PM’s low-key visit to foil Epsom protests

2:29pm Friday 4th July 2008

Prime Minister Gordon Brown and Lord Ara Darzi, the health minister, made a low-key visit to Leatherhead Community Hospital on Monday, to avoid protests about health cuts.

They talked to patients and staff as they celebrated the 60th anniversary of the NHS and highlighted the changes to develop healthcare in the future.

But the visit was not given prior publicity for fear of attracting campaigners outraged that people in Leatherhead could be about to lose easy access to maternity and paediatric care if Epsom General Hospital is downgraded.

As he walked round the community hospital in Poplar Road, Mr Brown said that healthcare was "a moral right secured for all".

He said: "We need a more personalised NHS response to each of us as individuals, focused on prevention, better equipped to keep us healthy and capable of giving us real control and real choice over our care and our lives."

His visit was to launch Lord Darzi's review of the NHS which outlines nationwide plans for the future.

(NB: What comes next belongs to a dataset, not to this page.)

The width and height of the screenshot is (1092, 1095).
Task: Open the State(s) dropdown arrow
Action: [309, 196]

These include giving patients more information and choice, improving standards, making effective drugs available to all patients and giving patients the legal right to choose any healthcare provider.

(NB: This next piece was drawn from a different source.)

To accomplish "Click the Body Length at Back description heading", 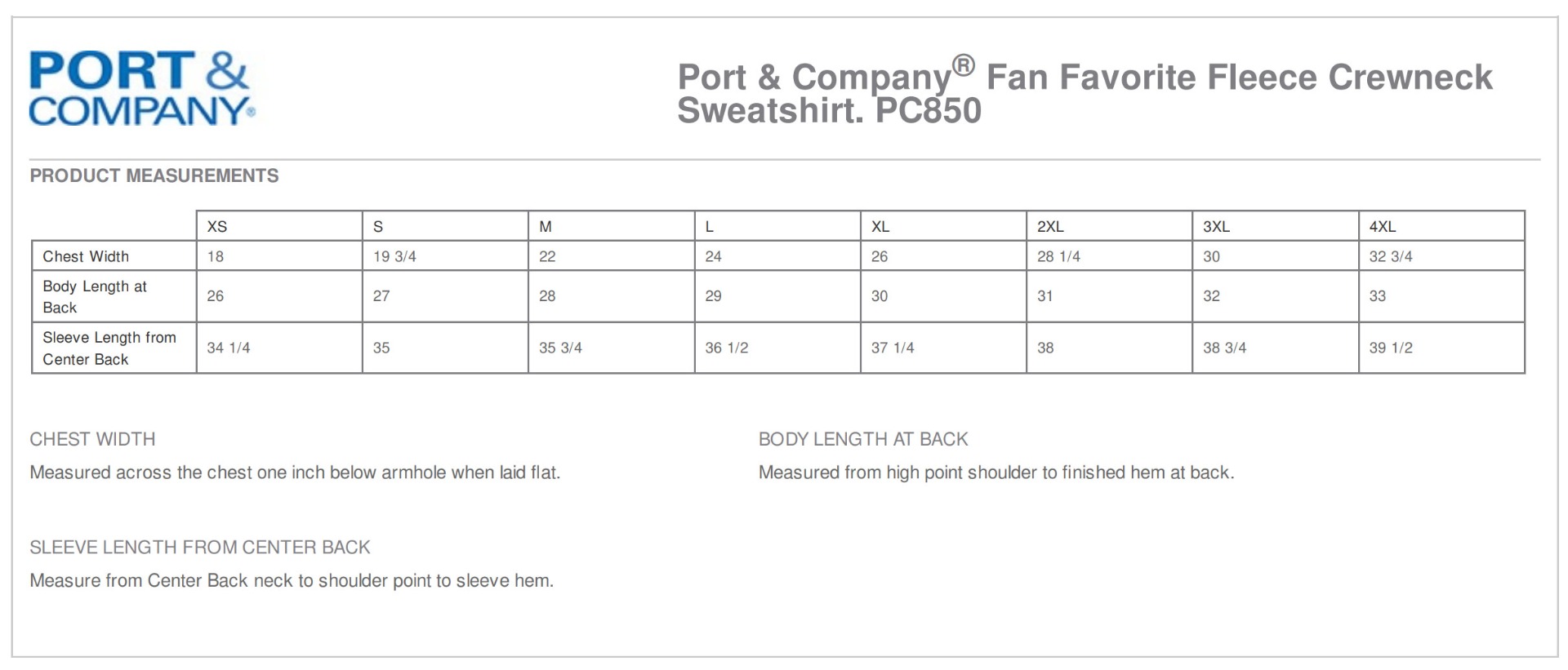I will point(863,439).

The review includes plans to support family doctors, community nurses, hospitals and local authorities to work together and to enable frontline staff to initiate and lead change that improves quality of care for patients.

The plans include improved care and support for people with chronic illnesses and an emphasis on preventative care.

Leatherhead was chosen because it is run by Central Surrey Health, a social enterprise company, the first of its kind in the UK which employs nurses and therapists formerly employed by the health authority.

Ironically, it will be one of the areas where pregnant women and families will find their choice of healthcare limited if a scheme goes ahead which could remove full maternity and inpatient paediatric care from Epsom.

It comes in a week when consultants in women and children's services at Epsom General Hospital prepared a detailed document which claims that maintaining services at Epsom and St Helier hospitals is possible.

Geoff Martin, head of campaigns for Health Emergency, said: "Someone ought to have briefed Gordon Brown that people in Leatherhead are not particularly enamoured of Government health policy because they are about to lose their frontline services."